Assisted hatching was performed for all samples undergoing PGT testing and could have been accounted for by studying PGT status. In the analysis, including PGT-A status, we did not observe an improvement in predictive power because of low sample numbers. The addition of confounding factors likely depletes the accuracy of the model given the low representative sample numbers. Therefore, it would be useful to analyze the effect of assisted hatching with a larger data set. In addition, sex selection based on PGT-A results could confound results. However, in our cohort, the few patients who requested sex selection had embryos that were transferred based on morphological grading. These factors could be included in the algorithm for future predictions with larger cohorts or applied to a cohort with similar characteristics as the current cohort. If conditions change, the algorithm would need to be updated to be applied prospectively. One of the challenges of applying this algorithm is the need for manual annotation for each embryo prospectively which requires additional time by a trained embryologist or technical staff.
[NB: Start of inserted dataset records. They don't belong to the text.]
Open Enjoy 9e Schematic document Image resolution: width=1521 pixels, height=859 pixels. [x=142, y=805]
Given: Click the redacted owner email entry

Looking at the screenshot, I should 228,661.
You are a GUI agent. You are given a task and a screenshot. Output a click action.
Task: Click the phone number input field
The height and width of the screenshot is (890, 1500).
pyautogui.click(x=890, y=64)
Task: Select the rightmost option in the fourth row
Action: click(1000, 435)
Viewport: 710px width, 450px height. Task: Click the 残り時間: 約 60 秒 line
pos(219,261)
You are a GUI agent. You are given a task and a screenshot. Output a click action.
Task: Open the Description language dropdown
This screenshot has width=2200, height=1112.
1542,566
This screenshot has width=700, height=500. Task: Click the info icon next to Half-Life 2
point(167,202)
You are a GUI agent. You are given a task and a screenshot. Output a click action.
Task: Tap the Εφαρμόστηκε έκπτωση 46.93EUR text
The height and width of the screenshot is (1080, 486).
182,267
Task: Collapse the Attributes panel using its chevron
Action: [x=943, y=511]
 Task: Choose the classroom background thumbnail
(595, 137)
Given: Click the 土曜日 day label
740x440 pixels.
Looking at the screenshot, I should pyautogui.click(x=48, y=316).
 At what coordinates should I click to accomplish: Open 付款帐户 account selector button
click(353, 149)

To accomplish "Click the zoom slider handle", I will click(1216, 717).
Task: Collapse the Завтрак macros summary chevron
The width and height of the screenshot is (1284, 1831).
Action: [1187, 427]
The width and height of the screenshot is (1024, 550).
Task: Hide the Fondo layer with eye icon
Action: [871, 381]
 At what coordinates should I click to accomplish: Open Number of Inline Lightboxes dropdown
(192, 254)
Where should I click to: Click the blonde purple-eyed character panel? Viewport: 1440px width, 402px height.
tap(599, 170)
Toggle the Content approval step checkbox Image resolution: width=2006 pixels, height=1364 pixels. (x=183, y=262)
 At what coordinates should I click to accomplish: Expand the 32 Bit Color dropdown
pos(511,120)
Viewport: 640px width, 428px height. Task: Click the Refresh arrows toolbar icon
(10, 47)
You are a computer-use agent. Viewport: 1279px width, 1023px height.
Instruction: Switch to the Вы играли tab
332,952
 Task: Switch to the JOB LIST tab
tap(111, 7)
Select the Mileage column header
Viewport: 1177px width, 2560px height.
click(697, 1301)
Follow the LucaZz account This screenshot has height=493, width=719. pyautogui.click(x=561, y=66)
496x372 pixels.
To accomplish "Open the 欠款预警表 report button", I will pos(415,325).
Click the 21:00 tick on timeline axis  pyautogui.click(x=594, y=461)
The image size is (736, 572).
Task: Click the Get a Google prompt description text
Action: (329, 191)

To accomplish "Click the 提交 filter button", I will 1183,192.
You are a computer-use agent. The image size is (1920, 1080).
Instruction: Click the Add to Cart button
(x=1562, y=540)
Unfortunately, at this facility, there was no access to software that performed automated annotations. In the future, the algorithm could be combined with automated annotation software to improve efficiency.

Another limitation is a lack of radiological examination to confirm zygosity to distinguish the difference between two embryo transfers that resulted in monozygotic duplication and loss of the other embryo compared with true implantation of both embryos.

Conclusion

We demonstrate that embryo morphokinetics are associated with pregnancy outcomes in a dynamic machine learning algorithm that is specific to a clinic. We also showed that embryos that exhibit slow overall morphokinetics (time to blastocyst = 122 hours vs. 97 hours) had higher rates of pregnancy (71% vs. 54%). As a proof of concept, machine learning can be used at a local IVF center to design a selection algorithm with as few as 200 embryos. As the sample size and the parameters and characteristics change with time, a new model will need to be continually optimized. Rather than using a single universal model, we demonstrate that a model tailored to the local embryo and laboratory characteristics with continuous updates could be used.